> Instructions for the task
Please output the records below word for word and omit the pictures.

BEGIN Data under study

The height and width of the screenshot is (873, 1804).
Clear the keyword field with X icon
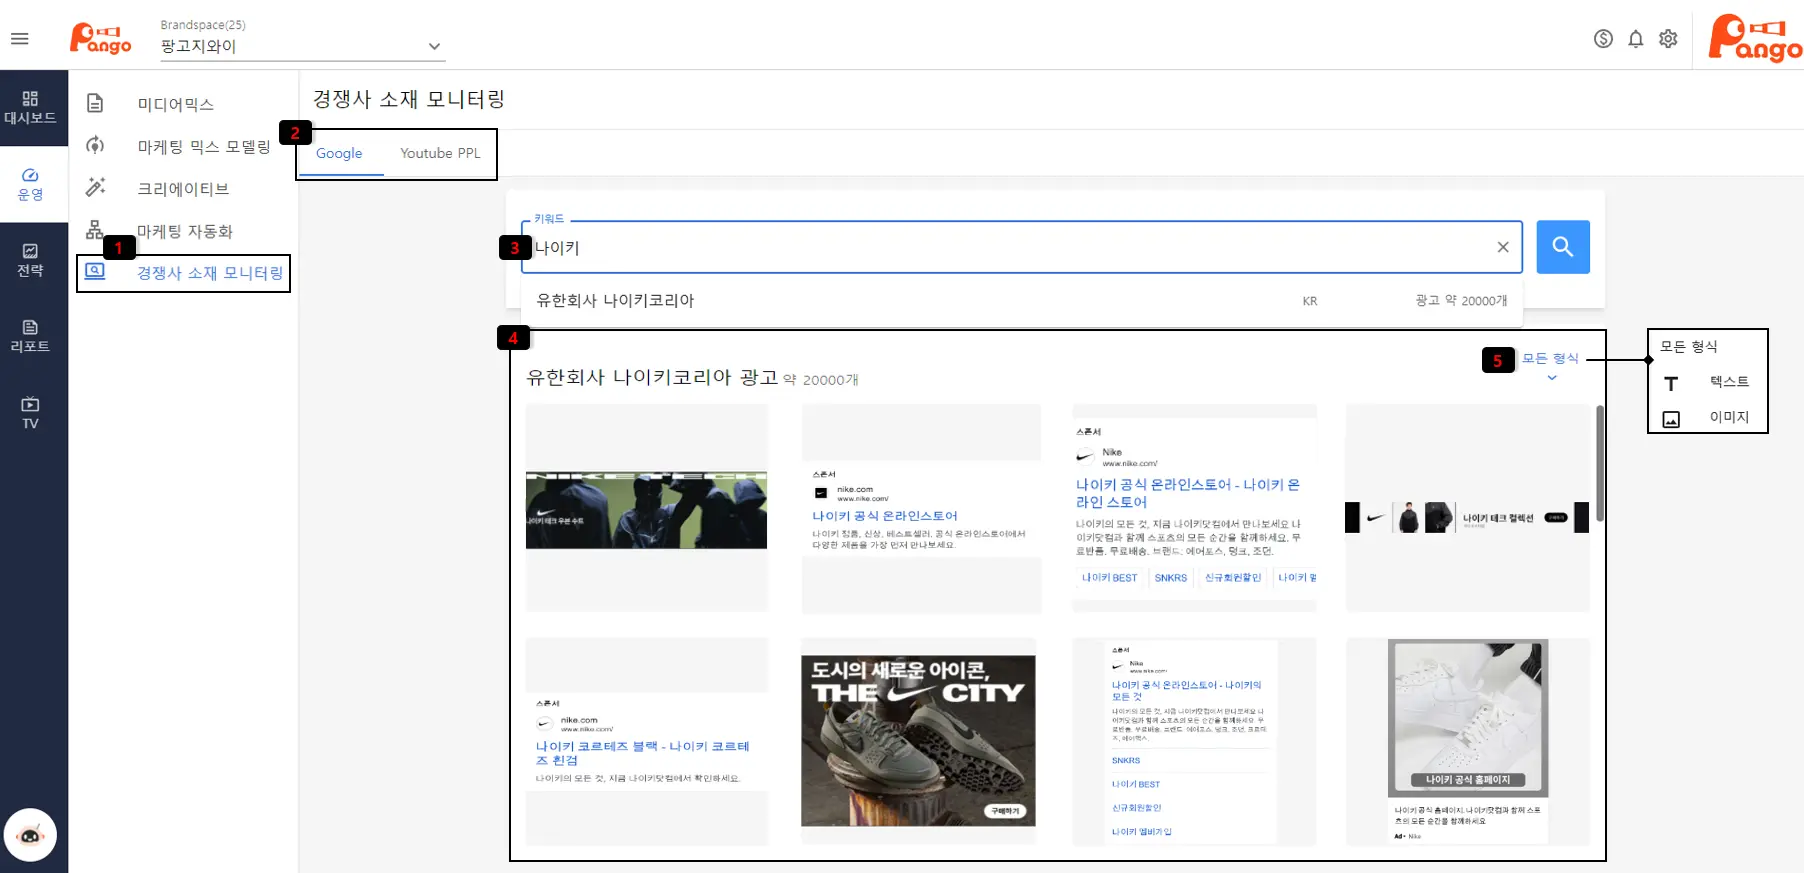coord(1502,247)
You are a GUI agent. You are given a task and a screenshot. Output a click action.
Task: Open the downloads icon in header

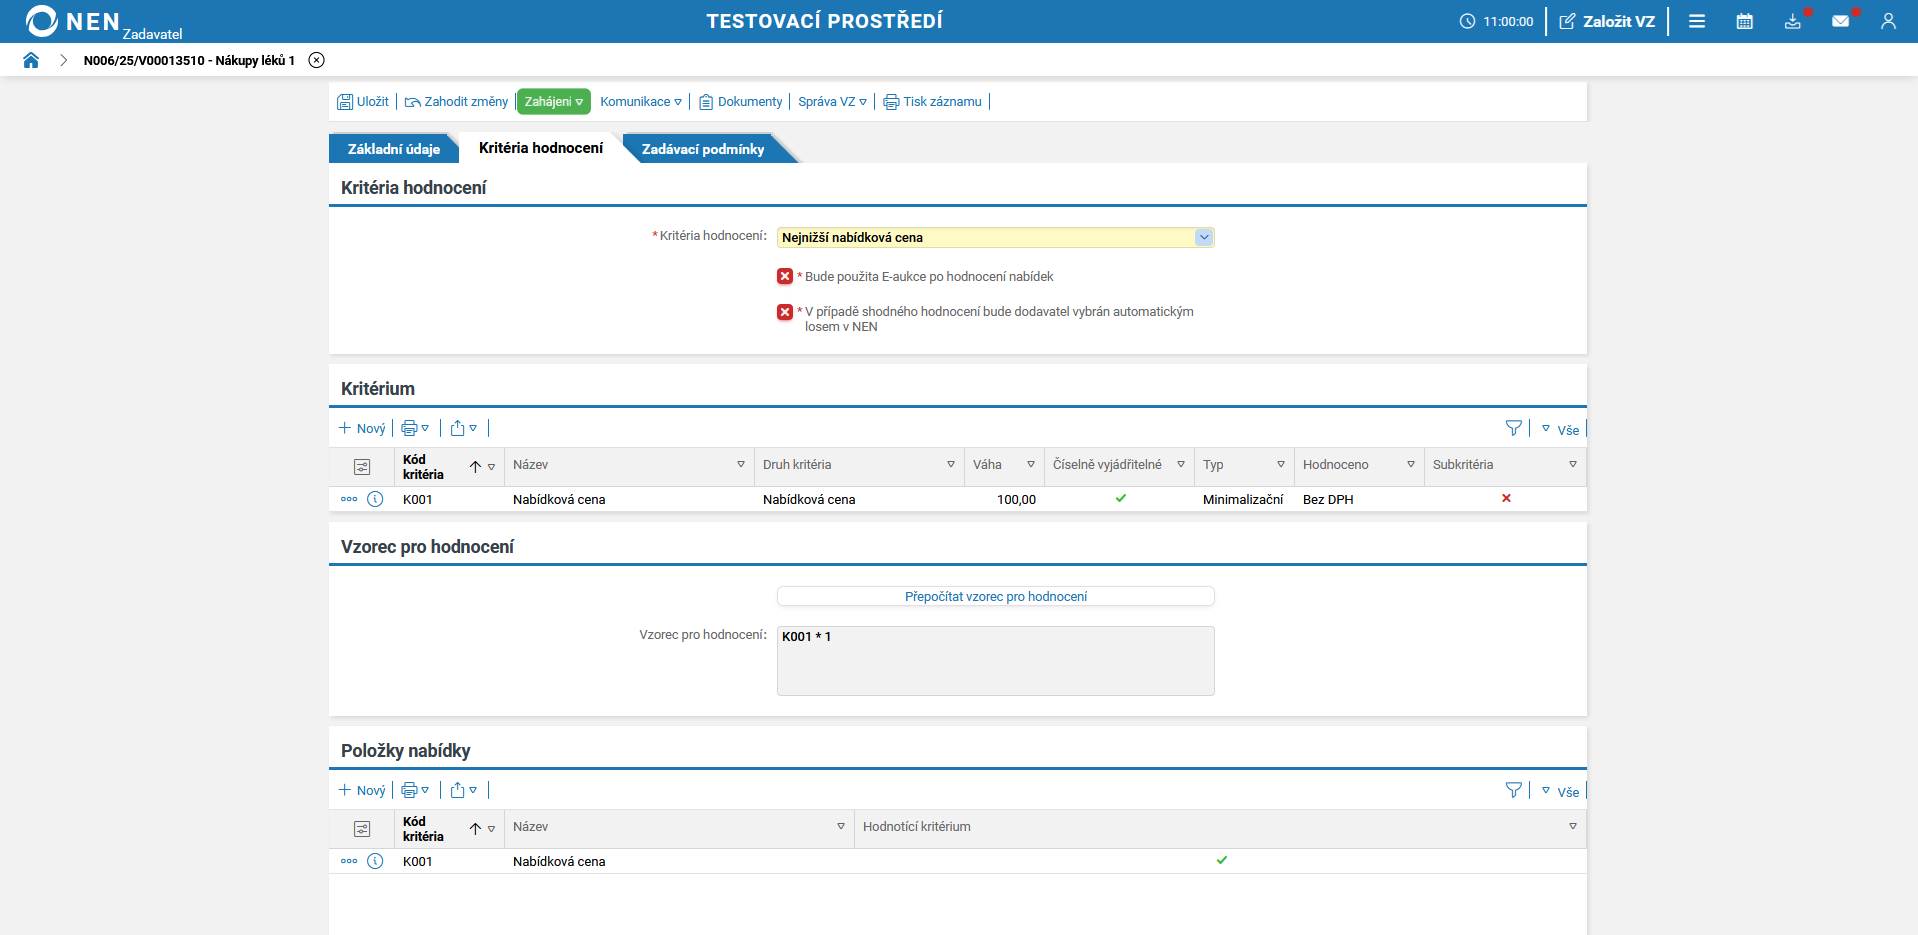[x=1792, y=21]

END Data under study

> Exercise solution
The height and width of the screenshot is (873, 1804).
Clear the keyword field with X icon
coord(1502,247)
You are a GUI agent. You are given a task and a screenshot. Output a click action.
Task: Open the downloads icon in header

[x=1792, y=21]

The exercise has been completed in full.